After six months of age, surgery is recommended for treatment of developmental dysplasia of the hip. Between six and eighteen months, the child is taken to the operating room and the hip is examined under general anesthesia. If it can be held safely, the child is placed in a spica cast (a body cast that holds the hip in the optimal position to promote proper growth of the socket, or acetabulum, and ball, or femoral head). If the hip is unstable, it is surgically opened and any obstacles to reduction (tissues which might be filling up the acetabulum or in another way preventing the femoral head from sitting properly in the acetabulum) are cleared; the child then is placed in a spica cast.
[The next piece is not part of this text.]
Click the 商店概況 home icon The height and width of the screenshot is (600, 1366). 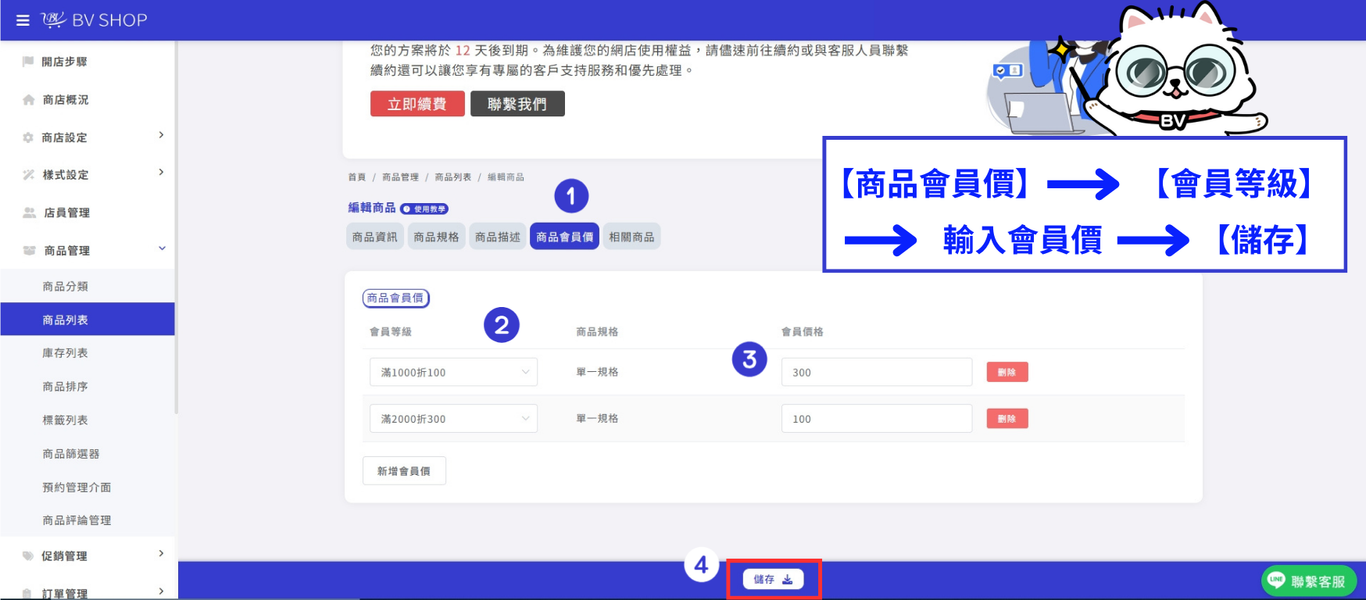pos(28,100)
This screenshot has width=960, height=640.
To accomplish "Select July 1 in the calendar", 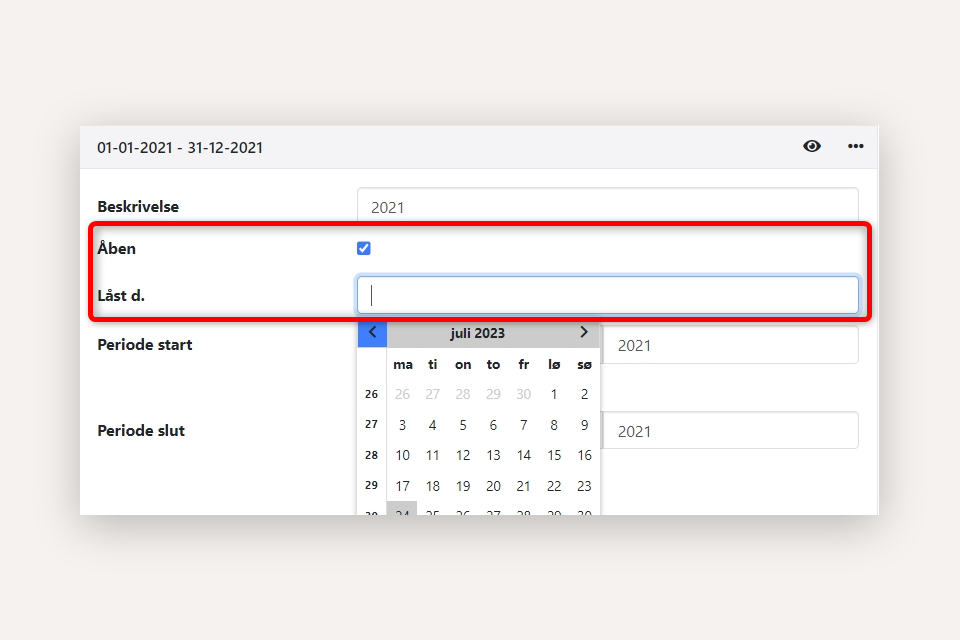I will [x=554, y=395].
After eighteen months of age, it is necessary to cut the pelvis or the femur to better align the acetabulum and the femoral so that they can develop normally. The cut bones often require internal fixation, or the placement of steel implants such as pins or plates, to hold them in their new position while they heal, and these implants have to be removed in a second operation.

Splints or braces

During the first six months of life, the standard of care is application of a Pavlik harness, which is named after the Czechoslovakian doctor who devised it. This looks like a parachute, and is easy on the child and the parents. It holds the hips in a flexed (bent up toward the chest) and abducted (held out to the sides, which puts the ball, or femoral head, centered or in an optimal position to induce the socket, or acetabulum, to develop normally.

Alternative remedies

There are no alternative remedies that have scientifically proven benefits for developmental dysplasia of the hip.

Long-term management

Children with developmental dyplasia of the hip must be followed by their orthopaedic surgeon until maturity, because the condition can recur or "come back" despite successful treatment as long as the skeleton is still growing.

Condition research

One area of interest for us at Children's Hospital and Regional Medical Center is the optimal type of osteotomy (cutting of the pelvis or femur) to treat developmental dysplasia of the hip. There are several ways the pelvis can be cut to better align, or redirect, the acetabulum in order to promote normal developmental of the hip. We would like to find out which of the various surgical methods has the best result so that we can provide that to our patients.